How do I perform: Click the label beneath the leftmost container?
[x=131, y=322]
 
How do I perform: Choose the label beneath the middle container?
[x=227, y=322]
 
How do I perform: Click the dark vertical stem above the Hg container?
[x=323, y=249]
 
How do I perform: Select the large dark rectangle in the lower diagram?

──────

**Exercise task**
Rescale the rows above by writing out every line again, requests included, with each x and y coordinate in the answers multiplied by 1.25. Round the results to whole numbers, rounding halves up.

**Task answer**
How do I perform: Click the label beneath the leftmost container?
[x=164, y=403]
 
How do I perform: Choose the label beneath the middle container?
[x=284, y=403]
 
How do I perform: Click the dark vertical stem above the Hg container?
[x=404, y=311]
 
How do I perform: Select the large dark rectangle in the lower diagram?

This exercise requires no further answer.